## LIST OF TASKS
1. Answer these from the note on FREQ and AFREQ counters:
(a) What does a FREQ or AFREQ of 1.0 mean?
(b) Which of the two, FREQ or AFREQ, takes the sleep state into account?
(c) What does an AFREQ greater than 1.0 indicate?
2. In the note on FREQ and AFREQ counters, rewrite the passage from "Yes, we can" to "counter (TSC).", changing "hunting" to "digging".
3. Carry the note on FREQ and AFREQ counters further, picking up after its last sentence.

The documentation is uhm, what's on intel's (growing) blog post and responses:

https://software.intel.com/en-us/articles/intel-performance-counter-monitor-a-better-way-to-measure-cpu-utilization

Yes, we can / should add clearer documentation. I had to also go
hunting in the source to figure some of it out.

FREQ/AFREQ is just the current clock cycle counters / clock reference
counter (TSC).

Ie, a freq or afreq of 1.0 means the clock cycle counters == TSC counter.

FREQ takes the sleep state into account (ie, only counts _running_
cycles.) AFREQ doesn't. So FREQ gives you a good indication of the
running duty cycle versus the ideal maximum, and AFREQ tells you what
frequency the core is running at versus the reference frequency. An
AFREQ of < 1.0 means that the chip is underclocking that core. An
AFREQ of > 1.0 means turboboost is on and it's overclocking that core.

(Collected data)
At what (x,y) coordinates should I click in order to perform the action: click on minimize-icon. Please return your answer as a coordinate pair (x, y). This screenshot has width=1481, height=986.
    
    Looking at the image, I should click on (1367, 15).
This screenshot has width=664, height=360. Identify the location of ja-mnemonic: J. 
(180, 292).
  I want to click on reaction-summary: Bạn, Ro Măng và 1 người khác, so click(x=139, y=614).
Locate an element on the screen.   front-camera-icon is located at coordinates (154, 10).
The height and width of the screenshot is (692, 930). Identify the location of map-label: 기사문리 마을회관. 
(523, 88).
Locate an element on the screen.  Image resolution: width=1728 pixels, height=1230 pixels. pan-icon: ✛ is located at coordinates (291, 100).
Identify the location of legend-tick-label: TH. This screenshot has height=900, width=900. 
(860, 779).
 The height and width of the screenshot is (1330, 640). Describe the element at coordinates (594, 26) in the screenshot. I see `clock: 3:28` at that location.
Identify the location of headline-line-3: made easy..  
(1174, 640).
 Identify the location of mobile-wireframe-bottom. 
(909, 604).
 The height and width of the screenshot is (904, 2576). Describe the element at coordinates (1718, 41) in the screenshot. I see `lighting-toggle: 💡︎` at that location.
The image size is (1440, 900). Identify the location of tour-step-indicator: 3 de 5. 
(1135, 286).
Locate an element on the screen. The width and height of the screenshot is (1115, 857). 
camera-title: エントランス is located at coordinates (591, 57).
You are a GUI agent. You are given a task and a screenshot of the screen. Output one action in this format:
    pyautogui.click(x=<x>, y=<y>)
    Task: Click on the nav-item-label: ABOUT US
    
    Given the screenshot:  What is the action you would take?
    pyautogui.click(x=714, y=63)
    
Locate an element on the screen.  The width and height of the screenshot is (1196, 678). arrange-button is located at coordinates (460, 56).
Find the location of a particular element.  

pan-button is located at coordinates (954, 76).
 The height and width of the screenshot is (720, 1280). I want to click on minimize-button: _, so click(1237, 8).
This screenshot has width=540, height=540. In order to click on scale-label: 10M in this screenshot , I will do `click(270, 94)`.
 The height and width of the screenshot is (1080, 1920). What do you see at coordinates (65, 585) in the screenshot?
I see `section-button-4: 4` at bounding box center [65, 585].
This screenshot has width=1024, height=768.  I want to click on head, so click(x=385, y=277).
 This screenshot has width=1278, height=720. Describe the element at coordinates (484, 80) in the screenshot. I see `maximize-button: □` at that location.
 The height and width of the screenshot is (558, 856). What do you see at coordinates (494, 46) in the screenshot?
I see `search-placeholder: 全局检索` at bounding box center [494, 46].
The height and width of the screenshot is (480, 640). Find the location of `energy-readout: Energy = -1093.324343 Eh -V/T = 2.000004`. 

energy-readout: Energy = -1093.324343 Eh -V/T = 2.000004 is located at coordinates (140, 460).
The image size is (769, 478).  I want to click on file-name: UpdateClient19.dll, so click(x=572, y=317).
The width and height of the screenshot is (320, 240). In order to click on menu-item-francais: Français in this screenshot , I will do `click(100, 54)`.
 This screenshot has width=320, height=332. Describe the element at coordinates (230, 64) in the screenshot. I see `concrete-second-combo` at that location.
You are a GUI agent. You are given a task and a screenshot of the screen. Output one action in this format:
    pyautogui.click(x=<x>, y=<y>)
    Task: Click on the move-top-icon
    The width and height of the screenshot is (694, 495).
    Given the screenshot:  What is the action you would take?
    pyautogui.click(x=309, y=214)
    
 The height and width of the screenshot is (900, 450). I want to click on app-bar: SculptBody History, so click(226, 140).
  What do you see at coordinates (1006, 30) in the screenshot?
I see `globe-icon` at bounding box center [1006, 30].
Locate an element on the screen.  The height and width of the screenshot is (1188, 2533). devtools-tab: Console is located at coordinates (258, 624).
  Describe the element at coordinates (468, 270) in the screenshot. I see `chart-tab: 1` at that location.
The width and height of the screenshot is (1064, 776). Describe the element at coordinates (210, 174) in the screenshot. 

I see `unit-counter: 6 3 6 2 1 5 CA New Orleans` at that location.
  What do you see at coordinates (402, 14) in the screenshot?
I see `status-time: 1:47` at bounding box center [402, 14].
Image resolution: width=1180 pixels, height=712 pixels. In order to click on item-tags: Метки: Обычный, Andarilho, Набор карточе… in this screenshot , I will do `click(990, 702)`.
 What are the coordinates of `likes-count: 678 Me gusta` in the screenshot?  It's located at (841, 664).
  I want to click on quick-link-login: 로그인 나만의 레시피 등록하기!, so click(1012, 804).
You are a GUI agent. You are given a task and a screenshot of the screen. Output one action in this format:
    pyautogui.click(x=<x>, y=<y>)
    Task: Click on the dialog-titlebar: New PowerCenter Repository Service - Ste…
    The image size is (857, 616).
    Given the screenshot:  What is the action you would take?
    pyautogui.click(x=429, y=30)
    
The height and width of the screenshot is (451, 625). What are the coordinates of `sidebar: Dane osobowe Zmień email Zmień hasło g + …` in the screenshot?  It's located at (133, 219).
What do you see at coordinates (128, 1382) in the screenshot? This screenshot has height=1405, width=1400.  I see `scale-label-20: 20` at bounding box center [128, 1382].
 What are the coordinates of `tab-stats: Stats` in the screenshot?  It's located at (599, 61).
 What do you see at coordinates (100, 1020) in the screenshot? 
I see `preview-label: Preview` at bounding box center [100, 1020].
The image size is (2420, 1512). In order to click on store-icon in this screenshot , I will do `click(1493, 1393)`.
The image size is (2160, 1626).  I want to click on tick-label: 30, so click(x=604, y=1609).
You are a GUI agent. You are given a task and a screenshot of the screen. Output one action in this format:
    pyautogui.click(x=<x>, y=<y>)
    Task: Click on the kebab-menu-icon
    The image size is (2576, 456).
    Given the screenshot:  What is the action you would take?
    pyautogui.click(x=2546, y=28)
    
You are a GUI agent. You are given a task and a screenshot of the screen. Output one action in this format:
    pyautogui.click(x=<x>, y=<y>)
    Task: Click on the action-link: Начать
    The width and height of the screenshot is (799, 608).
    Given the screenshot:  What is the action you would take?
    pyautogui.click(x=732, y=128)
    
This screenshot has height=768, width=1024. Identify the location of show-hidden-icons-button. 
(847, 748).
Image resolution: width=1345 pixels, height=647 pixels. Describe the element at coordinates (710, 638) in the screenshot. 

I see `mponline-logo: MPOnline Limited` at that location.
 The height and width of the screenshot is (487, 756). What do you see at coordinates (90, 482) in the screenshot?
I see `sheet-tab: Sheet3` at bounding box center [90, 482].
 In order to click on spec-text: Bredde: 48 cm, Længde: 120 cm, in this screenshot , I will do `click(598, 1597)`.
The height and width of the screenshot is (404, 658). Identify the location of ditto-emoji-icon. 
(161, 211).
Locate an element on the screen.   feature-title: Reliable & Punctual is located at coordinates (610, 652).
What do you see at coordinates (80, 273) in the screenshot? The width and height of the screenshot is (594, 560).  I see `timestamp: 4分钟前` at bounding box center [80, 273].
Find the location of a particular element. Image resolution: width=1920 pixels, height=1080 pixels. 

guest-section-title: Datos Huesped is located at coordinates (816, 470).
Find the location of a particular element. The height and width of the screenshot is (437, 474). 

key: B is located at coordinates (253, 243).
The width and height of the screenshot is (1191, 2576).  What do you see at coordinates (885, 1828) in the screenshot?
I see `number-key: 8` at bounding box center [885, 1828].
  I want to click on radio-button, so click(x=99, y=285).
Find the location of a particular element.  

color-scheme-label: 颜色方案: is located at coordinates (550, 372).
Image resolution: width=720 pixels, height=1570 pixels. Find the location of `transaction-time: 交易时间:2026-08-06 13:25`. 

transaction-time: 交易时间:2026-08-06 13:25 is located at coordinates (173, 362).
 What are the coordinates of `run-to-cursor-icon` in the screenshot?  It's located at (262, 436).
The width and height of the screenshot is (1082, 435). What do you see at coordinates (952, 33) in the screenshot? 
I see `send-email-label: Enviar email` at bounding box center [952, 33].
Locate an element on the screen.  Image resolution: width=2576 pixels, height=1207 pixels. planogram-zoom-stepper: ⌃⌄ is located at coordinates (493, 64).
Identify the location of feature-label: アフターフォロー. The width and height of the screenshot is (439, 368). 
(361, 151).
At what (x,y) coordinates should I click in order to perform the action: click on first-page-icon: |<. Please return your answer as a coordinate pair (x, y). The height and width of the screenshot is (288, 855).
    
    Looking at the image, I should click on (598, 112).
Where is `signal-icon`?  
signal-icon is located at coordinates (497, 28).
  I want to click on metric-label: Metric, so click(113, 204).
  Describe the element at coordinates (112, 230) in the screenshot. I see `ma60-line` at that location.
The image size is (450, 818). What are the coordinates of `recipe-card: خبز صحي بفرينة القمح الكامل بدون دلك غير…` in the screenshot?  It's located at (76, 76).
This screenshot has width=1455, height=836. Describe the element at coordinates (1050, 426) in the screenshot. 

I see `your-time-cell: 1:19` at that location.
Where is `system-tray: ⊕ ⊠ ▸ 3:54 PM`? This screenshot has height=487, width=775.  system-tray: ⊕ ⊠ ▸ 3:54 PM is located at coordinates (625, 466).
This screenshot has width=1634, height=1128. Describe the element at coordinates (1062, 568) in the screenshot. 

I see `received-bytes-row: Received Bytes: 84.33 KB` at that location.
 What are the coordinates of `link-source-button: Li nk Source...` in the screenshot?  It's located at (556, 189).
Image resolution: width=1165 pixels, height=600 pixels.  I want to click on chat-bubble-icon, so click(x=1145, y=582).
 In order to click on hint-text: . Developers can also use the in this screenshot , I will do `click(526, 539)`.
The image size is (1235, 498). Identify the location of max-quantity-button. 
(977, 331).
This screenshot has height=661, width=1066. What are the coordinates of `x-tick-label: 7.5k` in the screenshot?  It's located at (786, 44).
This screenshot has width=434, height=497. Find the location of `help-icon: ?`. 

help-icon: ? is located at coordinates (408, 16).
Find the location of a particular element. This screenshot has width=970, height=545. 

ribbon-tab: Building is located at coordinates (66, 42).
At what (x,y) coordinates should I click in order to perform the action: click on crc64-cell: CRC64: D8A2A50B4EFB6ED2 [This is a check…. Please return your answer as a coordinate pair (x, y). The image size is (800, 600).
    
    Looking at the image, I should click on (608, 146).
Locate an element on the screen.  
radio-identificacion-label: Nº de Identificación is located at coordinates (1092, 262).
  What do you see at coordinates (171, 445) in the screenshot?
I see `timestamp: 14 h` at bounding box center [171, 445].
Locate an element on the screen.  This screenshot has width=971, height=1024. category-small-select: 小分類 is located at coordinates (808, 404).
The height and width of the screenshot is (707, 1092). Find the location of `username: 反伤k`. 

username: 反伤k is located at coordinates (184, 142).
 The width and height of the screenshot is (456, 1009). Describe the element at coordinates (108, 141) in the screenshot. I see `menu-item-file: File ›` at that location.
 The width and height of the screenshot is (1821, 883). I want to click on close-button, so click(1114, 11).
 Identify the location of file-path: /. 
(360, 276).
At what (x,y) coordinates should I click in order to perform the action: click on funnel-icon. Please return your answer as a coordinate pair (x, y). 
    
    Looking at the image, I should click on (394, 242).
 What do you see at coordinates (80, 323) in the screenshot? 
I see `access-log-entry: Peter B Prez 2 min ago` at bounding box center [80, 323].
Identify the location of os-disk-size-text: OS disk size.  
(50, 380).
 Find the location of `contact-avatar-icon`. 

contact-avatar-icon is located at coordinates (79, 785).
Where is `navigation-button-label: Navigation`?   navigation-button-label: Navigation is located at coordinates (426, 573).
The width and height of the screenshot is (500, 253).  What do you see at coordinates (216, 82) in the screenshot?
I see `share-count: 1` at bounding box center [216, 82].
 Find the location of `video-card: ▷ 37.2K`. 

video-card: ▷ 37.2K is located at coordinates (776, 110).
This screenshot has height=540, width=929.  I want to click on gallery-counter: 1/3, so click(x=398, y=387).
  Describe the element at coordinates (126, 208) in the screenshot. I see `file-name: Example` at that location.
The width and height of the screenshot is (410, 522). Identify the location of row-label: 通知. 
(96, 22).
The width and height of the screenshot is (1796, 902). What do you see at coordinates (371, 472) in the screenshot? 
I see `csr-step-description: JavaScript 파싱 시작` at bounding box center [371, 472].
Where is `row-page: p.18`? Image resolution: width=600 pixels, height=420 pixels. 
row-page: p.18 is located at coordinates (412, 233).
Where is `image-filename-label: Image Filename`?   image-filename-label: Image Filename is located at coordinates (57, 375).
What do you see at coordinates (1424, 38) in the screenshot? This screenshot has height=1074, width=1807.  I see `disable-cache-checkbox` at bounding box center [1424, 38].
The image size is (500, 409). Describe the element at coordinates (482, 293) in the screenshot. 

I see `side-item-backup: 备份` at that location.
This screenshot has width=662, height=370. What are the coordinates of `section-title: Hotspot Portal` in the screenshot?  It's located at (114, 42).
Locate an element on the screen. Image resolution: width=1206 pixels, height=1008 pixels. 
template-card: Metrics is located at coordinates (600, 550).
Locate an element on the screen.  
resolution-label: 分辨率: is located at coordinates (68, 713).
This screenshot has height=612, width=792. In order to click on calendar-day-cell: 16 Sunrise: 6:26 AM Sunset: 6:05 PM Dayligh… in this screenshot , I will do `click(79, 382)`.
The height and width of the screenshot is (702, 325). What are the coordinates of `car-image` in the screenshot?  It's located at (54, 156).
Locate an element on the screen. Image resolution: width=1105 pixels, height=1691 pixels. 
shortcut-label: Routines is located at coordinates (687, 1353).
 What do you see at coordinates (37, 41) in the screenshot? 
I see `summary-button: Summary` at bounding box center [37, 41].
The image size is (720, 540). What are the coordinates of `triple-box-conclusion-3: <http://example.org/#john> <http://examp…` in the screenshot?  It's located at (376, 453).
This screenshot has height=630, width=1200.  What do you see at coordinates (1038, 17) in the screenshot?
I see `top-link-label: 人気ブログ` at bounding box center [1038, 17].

## ANSWERS TO EACH TASK
1.
(a) The clock cycle counters equal the TSC counter.
(b) FREQ.
(c) Turboboost is on and it is overclocking that core.

2.
Yes, we can / should add clearer documentation. I had to also go
digging in the source to figure some of it out.

FREQ/AFREQ is just the current clock cycle counters / clock reference
counter (TSC).

3.
-a


On 11 May 2014 17:40, Kevin Oberman <rkober...@gmail.com> wrote:
> On Fri, May 9, 2014 at 1:36 PM, Adrian Chadd <adr...@freebsd.org> wrote:
>>
>> cool!
>>
>> next;
>>
>> # pkg install intel-pcm
>> # kldload cpuctl
>> # pcm.x 1
>>
>> See what it reports.
>
>
> OK. Any documentation on what this is supposed to tell me? Some of it makes
> perfect sense and some baffles me.
>
> I see C-states of C1 and C6 when on AC and C1, C3, and C7 when on battery
> (and, of course, C0). FREQ vs. AFREQ look interesting, but I'm not sure I
> really understand the implications. The last few lines, from " PHYSICAL CORE
> IPC", are particularly mysterious to me. I can understand the words, but I
> think that they carry more significance than is obvious, at least to me. I'm
> not a hardware guy.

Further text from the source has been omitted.